RP: –En tren de aspirar a la certificación de la merluza, ¿cómo afecta el atraso o la ausencia que hubo recientemente en la realización de campañas de investigación?

NY: –El tema está bastante acomodado, desde noviembre hasta ahora tengo hechas siete campañas.

RP: –Pero de todas maneras los informes hablan de sobreexplotación.

NY: –Tenemos un millón doscientas mil toneladas y se capturan doscientas cuarenta o doscientas cincuenta mil por año.

RP: –Se captura bastante más y piense que tuvimos más de tres millones de toneladas. Además de ese millón doscientas mil toneladas, la gran mayoría son juveniles.

NY: –No estamos mal con la merluza.

RP: –Suponiendo que estemos bien de información científica aún sin una serie histórica continuada, ¿cómo afectan los deficientes controles a la hora de pasar una certificación?

NY: –Los controles no son lo que deberían pero yo soy quien lo denunció. También voy a terminar con la cosa corporativa en el INIDEP y voy a embarcar observadores e inspectores constantemente en la flota comercial para monitorear permanentemente el recurso. Pero también estamos trabajando para colaborar en solucionar todos los problemas del INIDEP, para dotarlo de todo lo que necesita y que salga a hacer todas las campañas que tiene que hacer. Los barcos del INIDEP tienen que estar permanentemente de campaña, independientemente de que también los barcos privados tendrán que colaborar con la investigación porque 180.000 kilómetros cuadrados de veda no los puedo evaluar con tres barcos.

RP: –Supongo que le habrán impactado los números de la acuicultura mundial y la nula participación argentina en ese crecimiento.

NY: –Yo empecé con medidas: primero, una reunión que hicimos hace unos veinte días con el Secretario Cheppi donde convocamos al SENASA para que sus laboratorios y los del INTA estén habilitados para hacer las certificaciones y los estudios de aguas correspondientes. Segundo, sabemos que podemos hacer una muy buena producción de salmón bebé para exportarlo a Chile con las condiciones fitosanitarias y biológicas bajo nuestra responsabilidad, no por las empresas chilenas como así tampoco vamos a permitir monitoreo chileno. También estamos transfiriendo fondos adicionales a la acuicultura y acelerando los procesos de certificación de aguas para que puedan desarrollarse nuevos emprendimientos. Nosotros en Chubut hemos fortalecido todo el proyecto de acuicultura y marisquería que se llevaba adelante en la escuelita de Camarones y desde la Secretaría les vamos a dar fondos para fortalecerlos en la parte de maricultura y que se aceleren los procesos. Pero quiero que te quede claro que soy un tipo que trato de ser coherente con lo que hago, no soy Harry Potter que con una varita vengo a terminar con cincuenta años de historia.

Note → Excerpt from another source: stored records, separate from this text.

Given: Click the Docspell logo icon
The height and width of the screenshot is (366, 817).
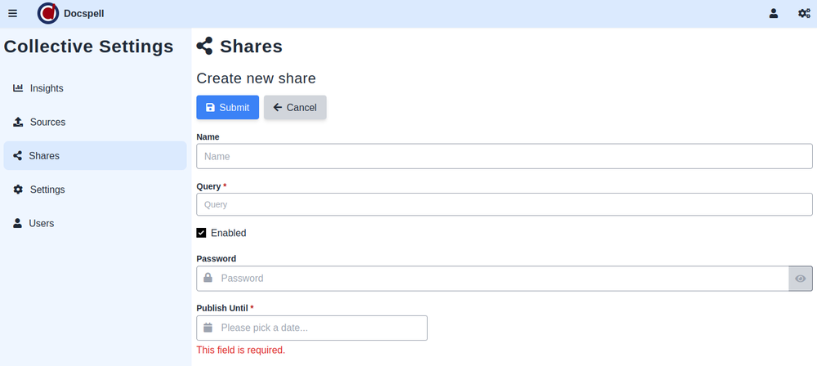Looking at the screenshot, I should pos(48,13).
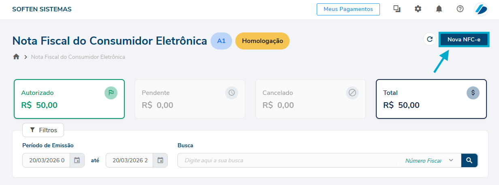Refresh the NFC-e list

(x=430, y=39)
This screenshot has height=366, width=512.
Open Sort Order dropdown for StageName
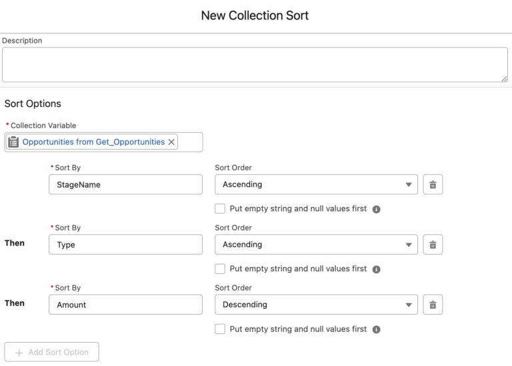click(316, 184)
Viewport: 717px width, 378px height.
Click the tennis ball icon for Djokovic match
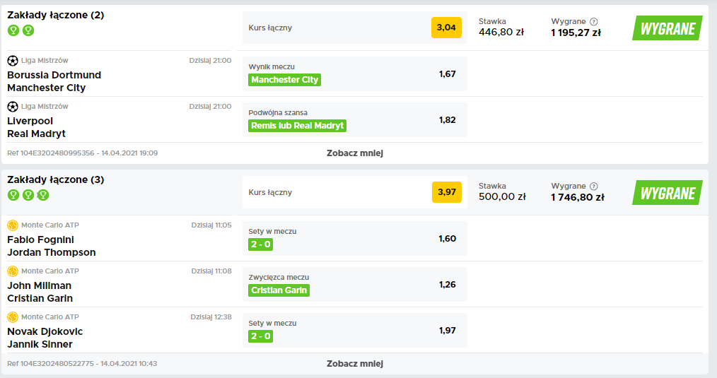13,317
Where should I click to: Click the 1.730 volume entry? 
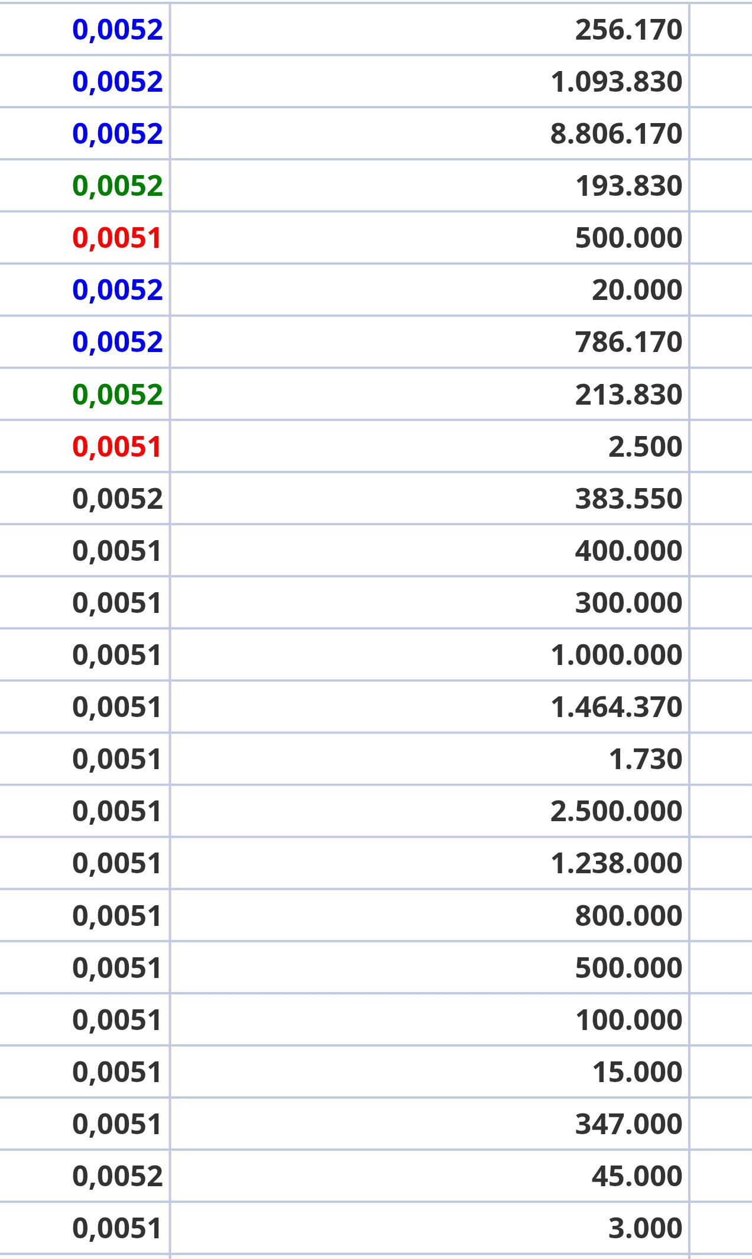(x=645, y=759)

Es todo un proceso que para cambiarlo hay dos formas: de manera violenta y revolucionaria donde durás diez minutos y te pasás la vida explicando lo que quisiste hacer, o podés empezar un proceso en el marco de la legalidad, con el consenso de los sectores, donde el sector del trabajo es clave y debería estar integrado plenamente.

RP: –En una época, antes de que Nieto las desguazara, hubo mesas de discusión por especies que, si hubiesen sido bien conducidas, podrían haber sido una herramienta interesante.

NY: –Yo voy a armar un esquema parecido a eso, vamos a armar mesas de consenso. Les pido a ustedes y a todos los sectores que confíen en esta gestión y que nos tengan paciencia. Te repito, son cincuenta años de desastre y yo no soy Harry Potter.